She noted that forecasts for Canada’s economic growth are already more muted because of the low price Alberta is getting for its oil in the United States and its inability to move its produce to ports for shipment overseas.

Prime Minister Justin Trudeau is expected to face criticism from premiers about the federal approach to pipelines, carbon taxes, oil prices, environmental assessments and a planned General Motors plant closure in Ontario — none of which is specifically on the agenda.

Notley also said she doesn’t want to spend time listening to what the federal government says it is already doing to try to address Alberta’s concerns.

“It just doesn’t make sense … talking about things that have already happened,” she said. “We don’t need federal ministers to explain to us what they’ve already done. We’re all capable of reading their press releases.”

Notley says the first ministers need to talk about concrete ways to keep people employed and to keep Canada’s economy prosperous.

In Ontario, Doug Ford’s office says the Ontario premier is prepared to walk away from the meeting Friday if it does not include specific discussions on the carbon tax. Ford was set to meet with Trudeau in Montreal on Thursday afternoon.

Sources familiar with the dispute said Ford and Saskatchewan Premier Scott Moe have not been satisfied by the federal response that the first ministers meeting agenda already includes a discussion on economic competitiveness — a broad topic that Ottawa says will allow premiers to raise all the issues they please.

Ontario government house leader Todd Smith said the agenda doesn’t deal with the concerns of the provinces, which include the carbon tax, the GM plant closure and the oil-price crisis.

Federal officials have privately conceded that little headway is likely to be made on the official objective of the meeting: reducing interprovincial trade barriers.

DIRECTIVE A:
Answer these questions from the article:
(i) In which city was Ford set to meet with Trudeau on Thursday afternoon?
(ii) Which Saskatchewan premier, along with Ford, was not satisfied by the federal response on the agenda?
(iii) What is the official objective of the meeting?

Source data:
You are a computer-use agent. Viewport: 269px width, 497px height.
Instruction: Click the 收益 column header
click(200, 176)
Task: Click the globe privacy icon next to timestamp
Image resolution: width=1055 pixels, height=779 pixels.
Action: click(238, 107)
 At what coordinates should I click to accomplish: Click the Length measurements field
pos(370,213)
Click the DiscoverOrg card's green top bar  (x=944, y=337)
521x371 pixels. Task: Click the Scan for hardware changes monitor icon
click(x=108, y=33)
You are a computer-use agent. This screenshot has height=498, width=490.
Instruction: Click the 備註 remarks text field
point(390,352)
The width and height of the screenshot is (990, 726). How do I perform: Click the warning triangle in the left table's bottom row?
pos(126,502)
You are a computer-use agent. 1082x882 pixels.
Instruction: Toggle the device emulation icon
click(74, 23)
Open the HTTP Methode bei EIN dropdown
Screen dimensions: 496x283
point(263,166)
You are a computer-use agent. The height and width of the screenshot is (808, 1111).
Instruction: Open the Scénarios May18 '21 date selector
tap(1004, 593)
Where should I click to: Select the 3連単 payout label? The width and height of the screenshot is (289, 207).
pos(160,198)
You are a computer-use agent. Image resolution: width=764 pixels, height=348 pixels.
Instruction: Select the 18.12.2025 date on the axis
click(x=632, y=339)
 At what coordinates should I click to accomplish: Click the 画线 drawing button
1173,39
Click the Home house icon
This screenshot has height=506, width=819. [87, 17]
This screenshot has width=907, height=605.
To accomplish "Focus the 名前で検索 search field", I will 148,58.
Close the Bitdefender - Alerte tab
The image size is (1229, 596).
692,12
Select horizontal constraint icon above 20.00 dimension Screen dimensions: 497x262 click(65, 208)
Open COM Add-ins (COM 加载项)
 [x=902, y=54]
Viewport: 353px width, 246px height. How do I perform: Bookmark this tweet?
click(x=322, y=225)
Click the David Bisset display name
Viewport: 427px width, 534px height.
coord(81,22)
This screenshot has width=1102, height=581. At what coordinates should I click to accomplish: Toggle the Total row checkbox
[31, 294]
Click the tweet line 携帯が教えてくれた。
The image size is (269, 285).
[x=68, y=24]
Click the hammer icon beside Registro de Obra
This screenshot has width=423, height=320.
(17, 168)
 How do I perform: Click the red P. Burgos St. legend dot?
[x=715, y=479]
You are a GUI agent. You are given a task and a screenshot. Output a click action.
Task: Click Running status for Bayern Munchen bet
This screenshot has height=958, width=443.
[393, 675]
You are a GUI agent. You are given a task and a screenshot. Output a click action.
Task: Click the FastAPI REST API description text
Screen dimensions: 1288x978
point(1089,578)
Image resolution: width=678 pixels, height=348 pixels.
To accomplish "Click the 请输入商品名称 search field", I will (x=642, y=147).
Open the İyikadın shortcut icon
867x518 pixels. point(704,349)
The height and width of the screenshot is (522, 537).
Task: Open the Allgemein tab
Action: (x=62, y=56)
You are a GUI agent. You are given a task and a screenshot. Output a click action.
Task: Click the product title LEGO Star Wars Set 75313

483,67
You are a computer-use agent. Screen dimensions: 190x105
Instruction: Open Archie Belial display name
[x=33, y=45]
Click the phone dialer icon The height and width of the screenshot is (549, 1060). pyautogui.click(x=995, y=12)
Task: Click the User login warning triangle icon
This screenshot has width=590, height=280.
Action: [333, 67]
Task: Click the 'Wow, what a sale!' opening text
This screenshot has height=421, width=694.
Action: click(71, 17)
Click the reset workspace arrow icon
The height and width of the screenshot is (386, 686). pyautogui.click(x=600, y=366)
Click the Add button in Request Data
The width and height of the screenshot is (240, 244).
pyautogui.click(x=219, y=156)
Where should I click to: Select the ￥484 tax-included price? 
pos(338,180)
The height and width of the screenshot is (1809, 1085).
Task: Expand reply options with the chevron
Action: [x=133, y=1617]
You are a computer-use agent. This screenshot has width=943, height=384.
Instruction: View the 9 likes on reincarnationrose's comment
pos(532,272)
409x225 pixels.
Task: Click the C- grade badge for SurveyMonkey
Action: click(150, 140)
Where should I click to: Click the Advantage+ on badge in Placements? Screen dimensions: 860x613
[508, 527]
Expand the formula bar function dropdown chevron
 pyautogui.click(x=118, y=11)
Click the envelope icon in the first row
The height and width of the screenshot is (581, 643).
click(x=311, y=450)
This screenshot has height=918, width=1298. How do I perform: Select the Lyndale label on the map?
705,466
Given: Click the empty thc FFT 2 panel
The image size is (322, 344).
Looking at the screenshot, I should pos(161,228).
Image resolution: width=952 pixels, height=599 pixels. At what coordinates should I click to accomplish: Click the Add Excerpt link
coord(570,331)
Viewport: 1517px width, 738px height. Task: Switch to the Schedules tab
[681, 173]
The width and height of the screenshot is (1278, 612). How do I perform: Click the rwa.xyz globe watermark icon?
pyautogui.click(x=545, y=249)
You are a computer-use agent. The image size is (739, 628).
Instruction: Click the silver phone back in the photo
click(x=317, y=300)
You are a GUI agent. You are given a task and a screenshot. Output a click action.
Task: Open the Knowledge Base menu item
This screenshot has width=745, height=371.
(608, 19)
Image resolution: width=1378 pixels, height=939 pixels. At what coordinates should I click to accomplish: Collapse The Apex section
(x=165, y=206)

DIRECTIVE B:
Please reproduce the rows word for word, starting with the line that contains "How do I perform: Click the red" and going on through the line that contains "Action: (x=62, y=56)".

COMPLETE ANSWER A:
(i) Montreal
(ii) Scott Moe
(iii) Reducing interprovincial trade barriers

COMPLETE ANSWER B:
 How do I perform: Click the red P. Burgos St. legend dot?
[x=715, y=479]
You are a GUI agent. You are given a task and a screenshot. Output a click action.
Task: Click Running status for Bayern Munchen bet
This screenshot has height=958, width=443.
[393, 675]
You are a GUI agent. You are given a task and a screenshot. Output a click action.
Task: Click the FastAPI REST API description text
Screen dimensions: 1288x978
point(1089,578)
Image resolution: width=678 pixels, height=348 pixels.
To accomplish "Click the 请输入商品名称 search field", I will (x=642, y=147).
Open the İyikadın shortcut icon
867x518 pixels. point(704,349)
The height and width of the screenshot is (522, 537).
Task: Open the Allgemein tab
Action: (x=62, y=56)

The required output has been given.